Defense Secretary Donald Rumsfeld has proposed closing 33 major military installations in the United States and reorganizing hundreds of others. Tens of thousands of troops in Europe and East Asia are expected to come home.
Rumsfeld and Gen. Richard Myers, chairman of the Joint Chiefs of Staff, are to testify Monday before a congressionally chartered commission that will review the proposal before sending it to President Bush this fall.
Clark, a former NATO commander who unsuccessfully sought the Democratic presidential nomination last year, said it worried him to see the military planning to close national guard armories. He said shuttering bases and moving jobs from smaller cities shatters an important connection between the military and civilians.
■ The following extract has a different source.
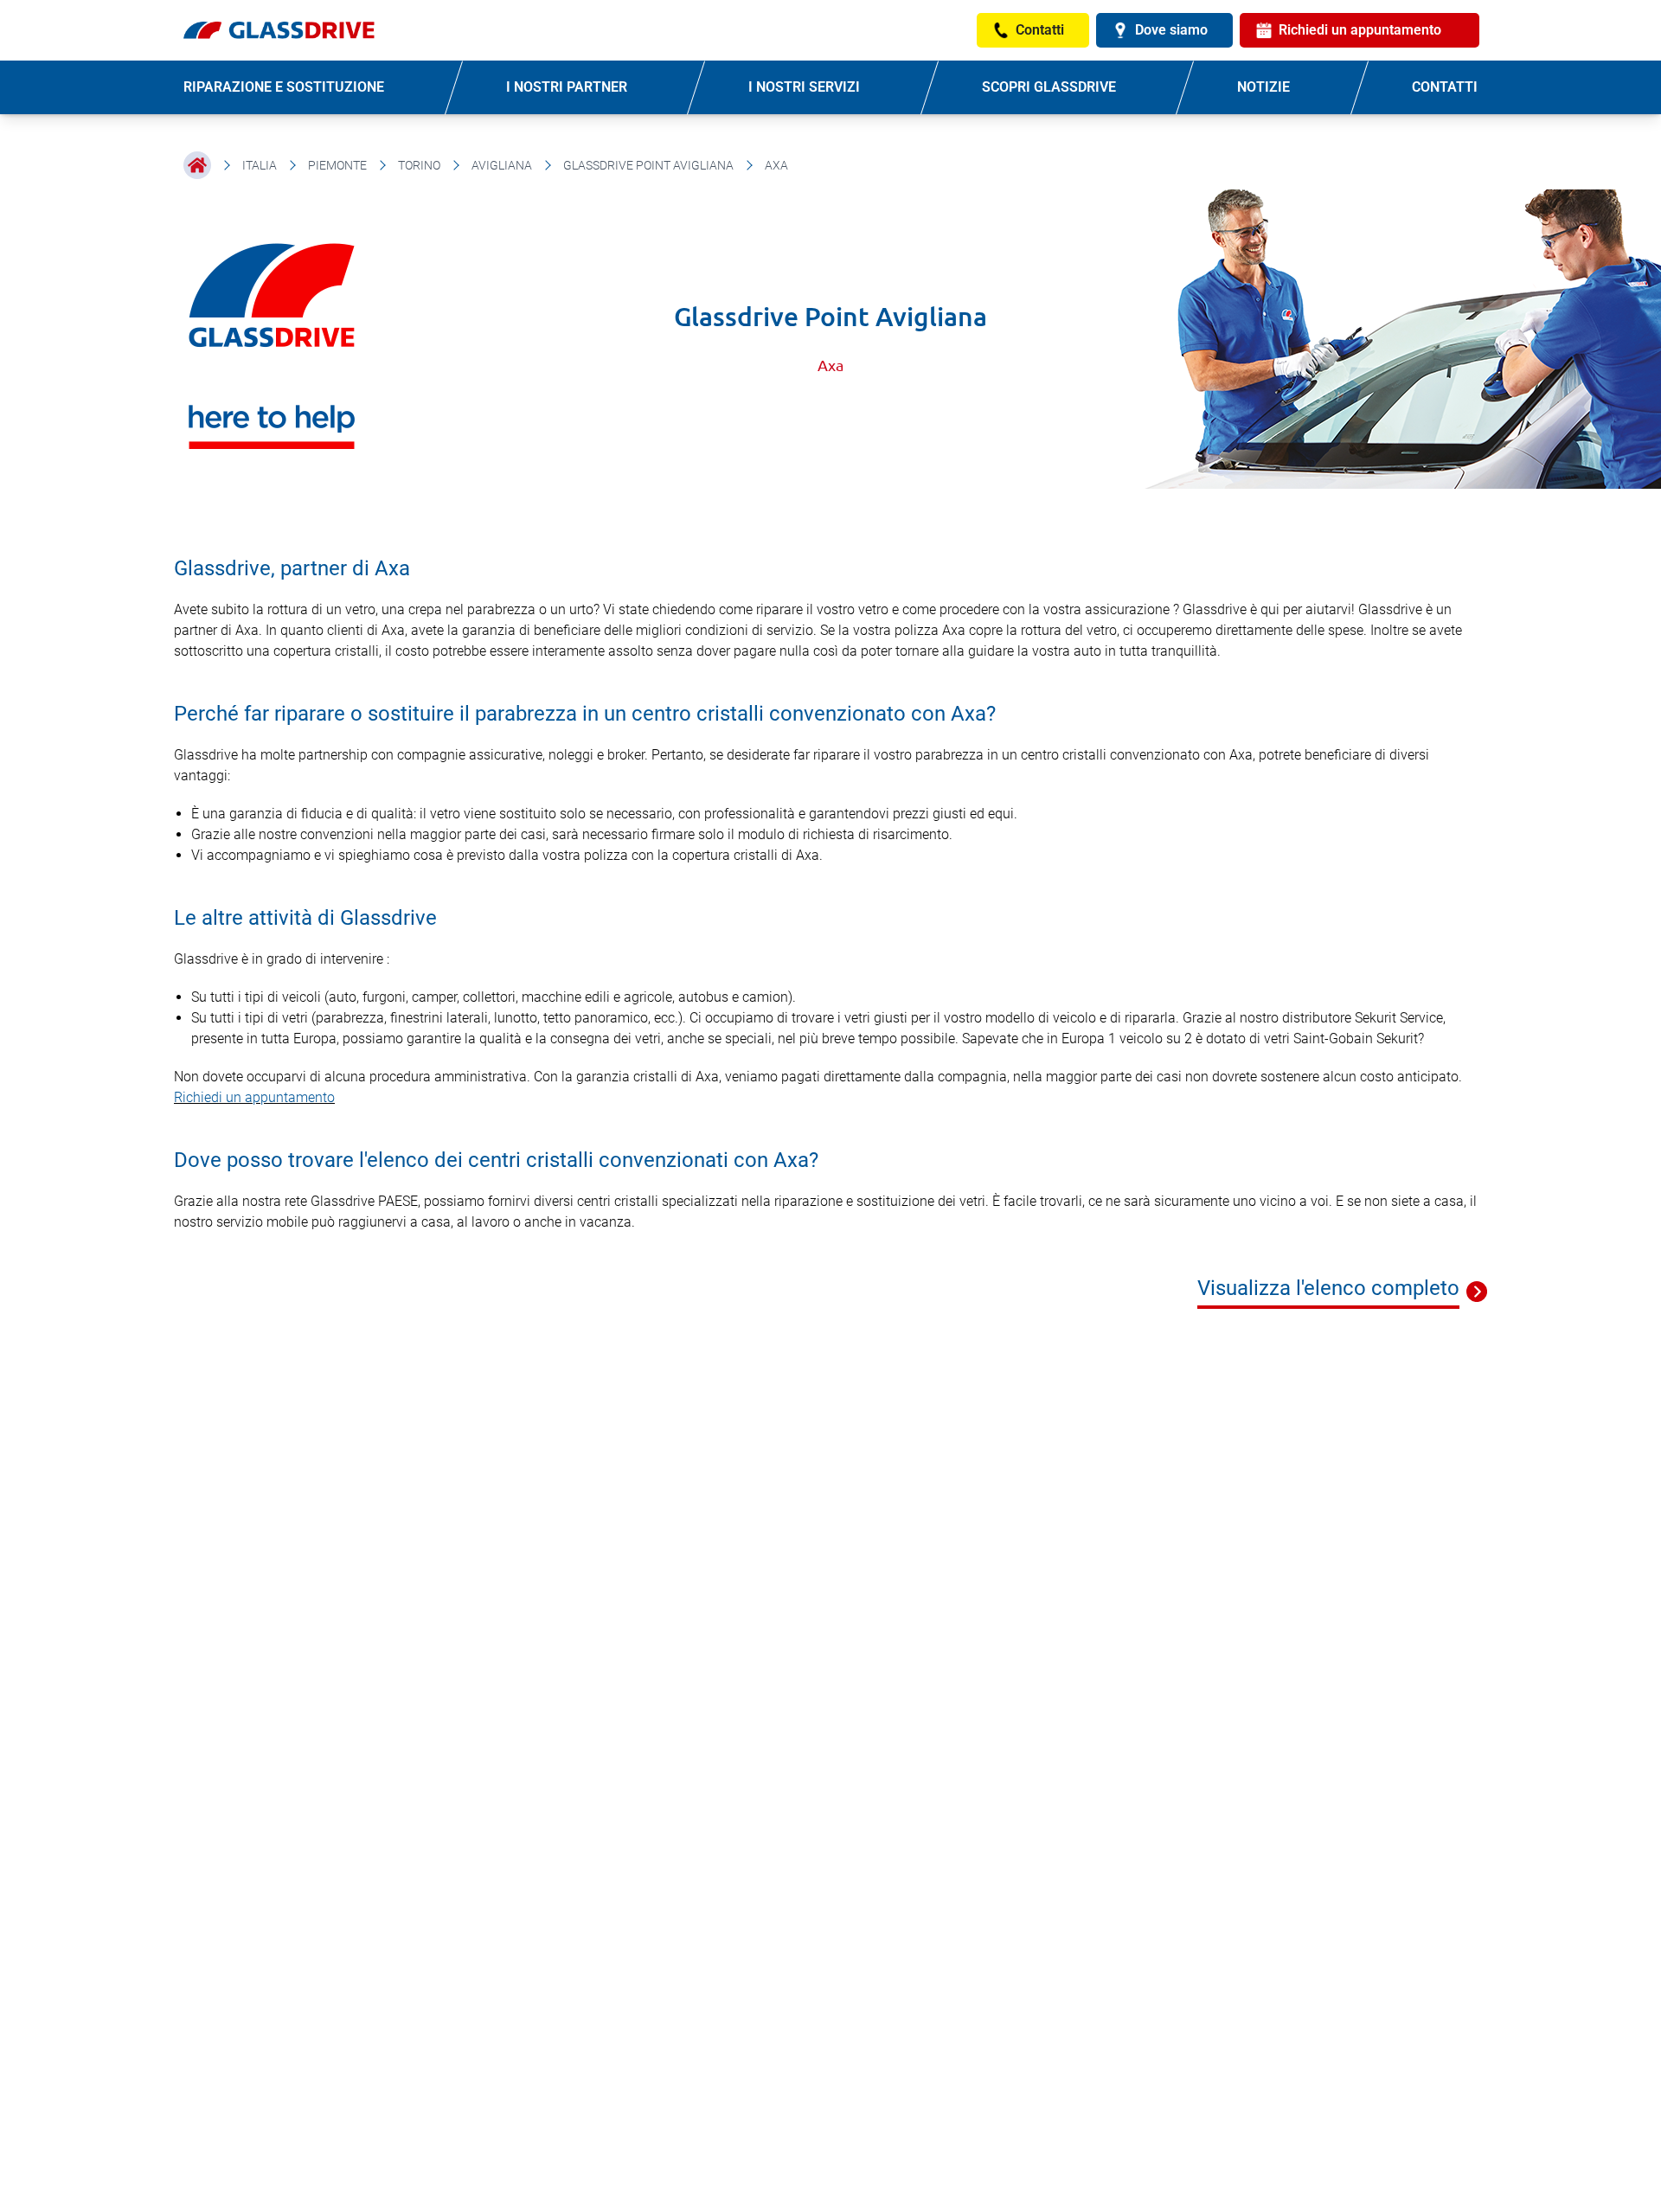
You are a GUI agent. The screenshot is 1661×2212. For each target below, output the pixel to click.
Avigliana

“Small communities lose sight of the armed forces,” he said. “I like for the Army and the armed forces to be representative of the people they protect, not an elite organization.”
Clark also voiced his concerns about Bush’s nomination of John Bolton to United Nations ambassador, calling Bolton “somewhat of a bully.”
“He’s going to have a very tough time in the United Nations,” Clark said. “When you come in with that much overhang, with all this reputation against you, it’s that much more difficult. And all that’s known in the United Nations.
“Personally, I don’t like bullies,” he added. “Just because you outrank somebody doesn’t mean you don’t respect them and their judgment.”
Bush’s nomination of Bolton was voted out of the Senate Foreign Relations Committee on Thursday but is unlikely to come before the full Senate before the end of May.